Figure Eight utilizes crowd workers to label data sets used for training machine and deep learning models. The company annotates millions of various images to train image recognition neural networks. The challenge was to coordinate thousands of distributed workers to jointly cooperate in such a complex venture.

Before implementing the ML platform, fraud detection was done manually using SQL and Python scripts. This approach was slow, not scalable, and contained a lot of manual redundant work.

Squadex was briefed to build an automated ML-based platform for fraud detection. The requirements were to have a scalable SaaS architecture and GUI for optimal user experience.

SOLUTION

The new ML platform for fraud detection was built from scratch. After conducting preliminary research, a proof of concept was created which showed positive results. We then proceeded to build the necessary architecture and infrastructure thus implementing machine learning algorithms, also from scratch.  

The ML part was done in Python using Pydata, TensorFlow and Pandas libraries. Models were dockerized in Docker containers. Using a different kind of features, we analyzed worker behaviour and defined a fraud probability score every worker.

PostgreSQL RDS service was used to store the backed state of the system, all the results from ML models, all actions results.

Java backend was used for processing API requests, running all ML models. Swagger was used for documenting the RESTful API.

S3 was used for data caching. Parquet format was chosen to store data for optimal performance.

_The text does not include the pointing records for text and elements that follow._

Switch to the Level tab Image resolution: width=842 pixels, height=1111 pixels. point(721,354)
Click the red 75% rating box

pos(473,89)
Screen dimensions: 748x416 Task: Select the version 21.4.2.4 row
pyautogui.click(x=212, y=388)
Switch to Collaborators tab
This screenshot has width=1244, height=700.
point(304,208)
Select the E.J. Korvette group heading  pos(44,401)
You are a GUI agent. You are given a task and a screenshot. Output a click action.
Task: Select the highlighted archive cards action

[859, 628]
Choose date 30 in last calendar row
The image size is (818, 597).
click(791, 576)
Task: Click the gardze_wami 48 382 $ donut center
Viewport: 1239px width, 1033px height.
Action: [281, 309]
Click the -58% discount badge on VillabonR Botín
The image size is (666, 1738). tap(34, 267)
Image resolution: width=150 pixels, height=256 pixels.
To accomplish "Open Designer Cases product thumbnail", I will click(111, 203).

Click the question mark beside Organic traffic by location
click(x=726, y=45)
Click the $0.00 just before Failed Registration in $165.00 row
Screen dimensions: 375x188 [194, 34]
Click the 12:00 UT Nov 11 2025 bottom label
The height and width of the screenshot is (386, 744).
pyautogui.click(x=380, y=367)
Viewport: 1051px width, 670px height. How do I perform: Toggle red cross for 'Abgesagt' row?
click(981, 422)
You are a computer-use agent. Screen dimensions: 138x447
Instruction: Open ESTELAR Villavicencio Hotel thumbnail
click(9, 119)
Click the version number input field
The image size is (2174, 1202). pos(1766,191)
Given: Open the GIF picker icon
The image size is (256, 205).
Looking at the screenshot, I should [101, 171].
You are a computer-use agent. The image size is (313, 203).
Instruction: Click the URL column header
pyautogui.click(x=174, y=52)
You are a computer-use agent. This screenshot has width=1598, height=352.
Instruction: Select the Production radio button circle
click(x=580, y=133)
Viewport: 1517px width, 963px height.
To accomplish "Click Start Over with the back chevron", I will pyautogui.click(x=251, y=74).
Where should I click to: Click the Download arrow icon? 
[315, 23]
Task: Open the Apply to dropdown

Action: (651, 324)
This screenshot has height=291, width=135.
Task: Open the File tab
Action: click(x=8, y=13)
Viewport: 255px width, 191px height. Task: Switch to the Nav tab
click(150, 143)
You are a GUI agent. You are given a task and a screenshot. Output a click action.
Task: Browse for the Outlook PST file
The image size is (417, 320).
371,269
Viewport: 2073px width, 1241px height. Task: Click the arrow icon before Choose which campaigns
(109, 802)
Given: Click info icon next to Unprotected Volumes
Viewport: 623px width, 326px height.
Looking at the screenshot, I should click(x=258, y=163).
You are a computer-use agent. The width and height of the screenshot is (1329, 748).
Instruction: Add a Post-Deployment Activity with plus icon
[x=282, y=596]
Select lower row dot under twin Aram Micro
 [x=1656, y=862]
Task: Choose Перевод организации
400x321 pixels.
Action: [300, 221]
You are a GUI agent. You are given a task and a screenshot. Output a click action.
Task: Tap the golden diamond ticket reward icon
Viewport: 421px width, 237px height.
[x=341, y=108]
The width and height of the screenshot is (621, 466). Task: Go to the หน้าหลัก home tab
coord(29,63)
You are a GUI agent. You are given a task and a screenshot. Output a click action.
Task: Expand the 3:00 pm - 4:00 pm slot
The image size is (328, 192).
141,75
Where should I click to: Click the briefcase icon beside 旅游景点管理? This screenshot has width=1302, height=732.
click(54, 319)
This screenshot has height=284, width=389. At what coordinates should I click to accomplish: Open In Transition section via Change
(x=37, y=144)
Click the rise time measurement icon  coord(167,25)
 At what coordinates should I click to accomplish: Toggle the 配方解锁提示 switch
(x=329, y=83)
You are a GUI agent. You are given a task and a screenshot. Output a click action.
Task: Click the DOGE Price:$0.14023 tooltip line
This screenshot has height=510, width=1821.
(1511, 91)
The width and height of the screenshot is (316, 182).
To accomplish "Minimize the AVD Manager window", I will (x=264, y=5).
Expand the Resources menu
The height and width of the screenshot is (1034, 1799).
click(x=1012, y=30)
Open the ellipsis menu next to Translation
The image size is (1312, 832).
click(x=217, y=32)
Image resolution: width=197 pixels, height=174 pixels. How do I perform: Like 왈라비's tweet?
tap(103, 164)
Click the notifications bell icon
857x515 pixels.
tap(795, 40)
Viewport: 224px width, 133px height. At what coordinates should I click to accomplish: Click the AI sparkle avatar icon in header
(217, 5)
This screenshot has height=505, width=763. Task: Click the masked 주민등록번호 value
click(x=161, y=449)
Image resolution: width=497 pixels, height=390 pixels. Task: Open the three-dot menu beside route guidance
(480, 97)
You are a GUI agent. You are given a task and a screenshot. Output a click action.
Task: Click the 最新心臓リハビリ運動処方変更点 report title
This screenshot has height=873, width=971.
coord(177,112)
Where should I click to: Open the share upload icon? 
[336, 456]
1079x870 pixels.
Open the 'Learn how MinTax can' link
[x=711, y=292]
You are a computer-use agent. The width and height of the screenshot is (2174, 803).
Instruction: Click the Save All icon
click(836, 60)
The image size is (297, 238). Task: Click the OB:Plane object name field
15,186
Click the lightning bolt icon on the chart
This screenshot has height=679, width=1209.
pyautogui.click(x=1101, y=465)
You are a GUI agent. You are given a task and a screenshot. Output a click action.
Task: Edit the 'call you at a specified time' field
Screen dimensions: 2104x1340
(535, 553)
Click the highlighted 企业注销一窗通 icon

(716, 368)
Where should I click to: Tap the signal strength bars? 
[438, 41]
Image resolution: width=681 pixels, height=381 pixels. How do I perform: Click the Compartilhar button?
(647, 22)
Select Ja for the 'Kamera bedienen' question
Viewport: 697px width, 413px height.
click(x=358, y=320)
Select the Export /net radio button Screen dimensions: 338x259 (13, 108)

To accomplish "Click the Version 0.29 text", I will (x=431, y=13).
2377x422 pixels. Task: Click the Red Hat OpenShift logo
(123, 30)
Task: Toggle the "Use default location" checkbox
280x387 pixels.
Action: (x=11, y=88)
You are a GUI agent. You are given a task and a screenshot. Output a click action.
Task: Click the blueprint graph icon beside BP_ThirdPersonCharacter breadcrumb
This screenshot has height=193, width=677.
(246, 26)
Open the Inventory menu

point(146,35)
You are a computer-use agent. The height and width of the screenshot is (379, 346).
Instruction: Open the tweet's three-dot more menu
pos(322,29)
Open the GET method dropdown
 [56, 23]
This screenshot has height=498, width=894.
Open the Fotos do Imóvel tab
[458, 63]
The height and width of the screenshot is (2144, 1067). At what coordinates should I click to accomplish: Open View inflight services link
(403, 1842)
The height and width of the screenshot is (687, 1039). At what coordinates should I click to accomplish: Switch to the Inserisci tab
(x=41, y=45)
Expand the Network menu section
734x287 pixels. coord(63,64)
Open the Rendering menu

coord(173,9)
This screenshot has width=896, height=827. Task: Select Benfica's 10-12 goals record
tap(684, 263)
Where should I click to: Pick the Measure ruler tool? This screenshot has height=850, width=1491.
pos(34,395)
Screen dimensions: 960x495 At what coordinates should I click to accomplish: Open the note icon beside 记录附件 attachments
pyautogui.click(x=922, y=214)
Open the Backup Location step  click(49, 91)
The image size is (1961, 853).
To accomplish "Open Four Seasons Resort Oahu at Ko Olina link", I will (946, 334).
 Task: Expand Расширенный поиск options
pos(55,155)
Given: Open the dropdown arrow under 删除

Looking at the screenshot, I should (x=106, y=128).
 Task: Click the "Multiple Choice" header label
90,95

Amazon Redshift was used as a Data Warehouse in CrowdFlower. The fraud detection platform was integrated with Redshift and extract from it all needed input data.

GUI was developed using React library. Using GUI Trust & Safety Analyst can show the list of Workers sorted by fraud probability. After that, they can review top scammers and take action by a ban or rejection.

Quartz was used for Jobs scheduling: running ML models, load updated data from Redshift, refreshing of the cache.

The monitoring module collects special metrics from all the applications and contains Micrometer (facade over clients), Prometheus (scrapes and stores time series metrics data) and Grafana (analytics & visualization).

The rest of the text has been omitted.